Court Exhibit·10 SEP 2012
Use Your Hot Product to Lock Customers Into Your Platform
When you have a product everyone wants, the real question isn't how to sell it — it's what else you can pull through the door with it.
Source document — Email from Marc Theermann to Scott Spencer et al. re: AdX Mobile Stand Alone (September 10, 2012) · United States v. Google LLC (Ad Tech) · 1:23-cv-00108 (VAED), Trial Ex. PTX0114 — DOJ public archive (page 1)

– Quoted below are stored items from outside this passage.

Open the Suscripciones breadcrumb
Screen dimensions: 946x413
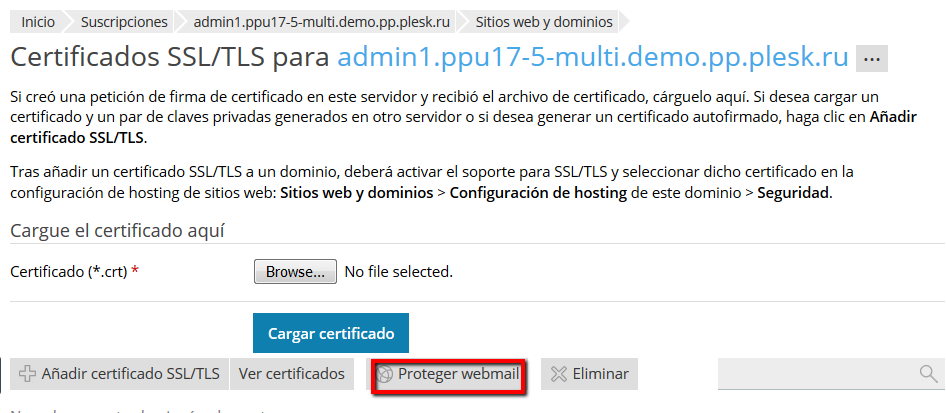tap(124, 20)
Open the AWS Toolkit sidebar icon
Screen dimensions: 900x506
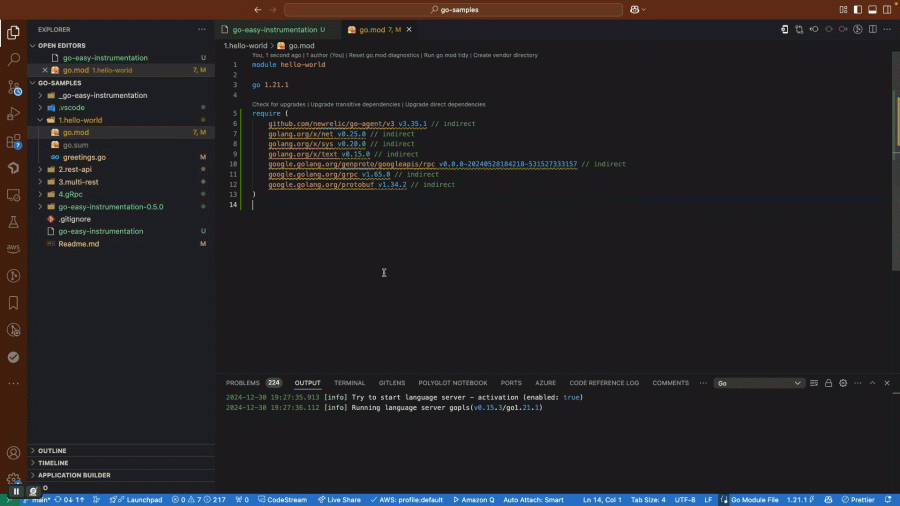pos(14,249)
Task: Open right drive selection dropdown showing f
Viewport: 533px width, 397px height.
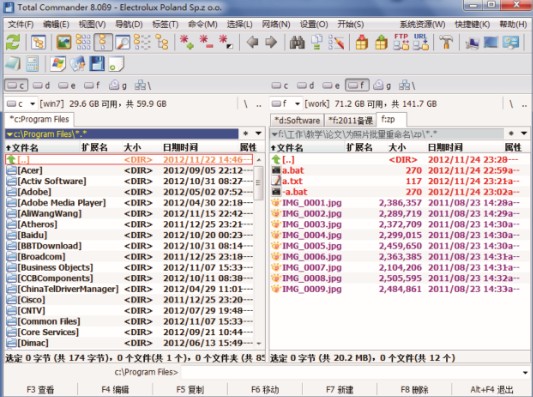Action: coord(286,104)
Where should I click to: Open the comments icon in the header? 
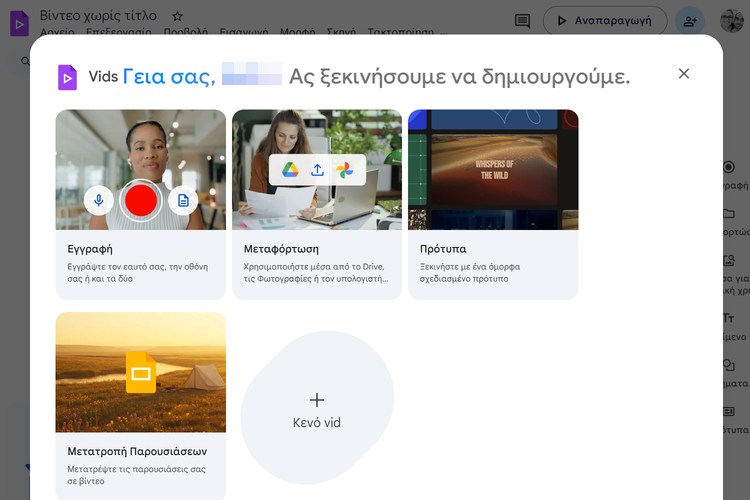(522, 20)
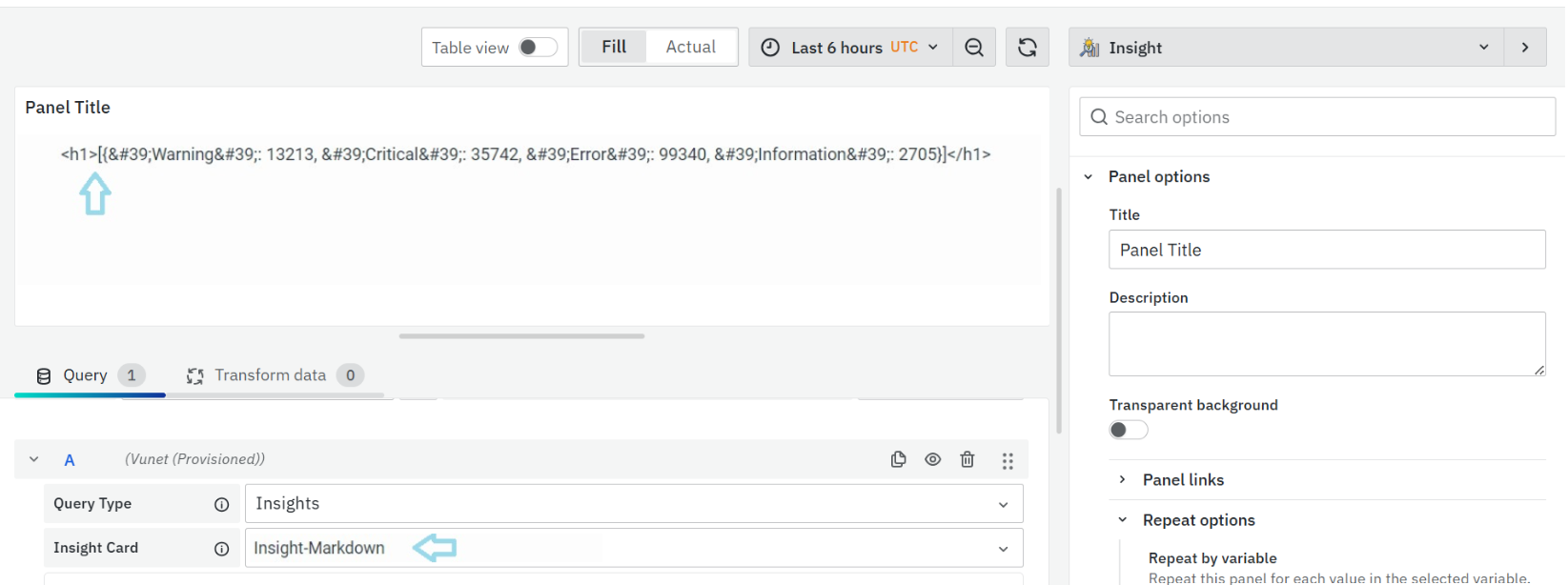This screenshot has width=1568, height=585.
Task: Click the Insight Card info icon
Action: (221, 549)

Excerpt · In Marc Theermann's own words
We are very excited that you guys have integrated AdX Mobile directly into the Octagon SDK, so that we can sell it as a stand-alone solution (without XFP). Quite frankly I think it will fly off the shelves, and we are starting to look for some early Beta partners for you now. Having said that, I am concerned about 3 things: a) Many of our target publishers are using third party ad servers or mediation platforms. I think we should have a clear testing and integration plan, so that we can certify these partners. I would start with Mocean, Admarvel, and Nexage. b.) We should figure out first level support for the publishers that will utilize this solution. c.) While I know I might be in the minority, I would like to stress that I think that it is too early to give AdX to non-XFP partners. Most of them will give the tag/SDK to third party ad servers, and yield management companies. These companies will claim 'AdX integration' and use this lever to sell their own solutions. This is an amazing time to 'lock in' impressions by offering XFP to publishers with full AdX dynamic allocation. AdX can serve as a tool to pull publishers onto XFP. By allowing third parties to integrate with AdX mobile web/app we are giving away this advantage. Dynamic allocation allows AdX to see all XFP impressions. We lose this advantage behind other ad servers. Ad Servers are sticky and hard to replace. The next 12 months are a very good time to switch publishers over. That opportunity will pass. Do we really want to miss it?
1. Core Message
Marc Theermann is reacting to a product decision: AdX Mobile can now be sold as a stand-alone product, separate from Google's ad server XFP. He likes the demand ("it will fly off the shelves") but pushes back on the strategy. He argues that giving AdX to non-XFP publishers wastes a rare chance to pull publishers onto XFP. He flags three concerns: third-party integration testing, publisher support, and — most importantly — the strategic cost of unbundling.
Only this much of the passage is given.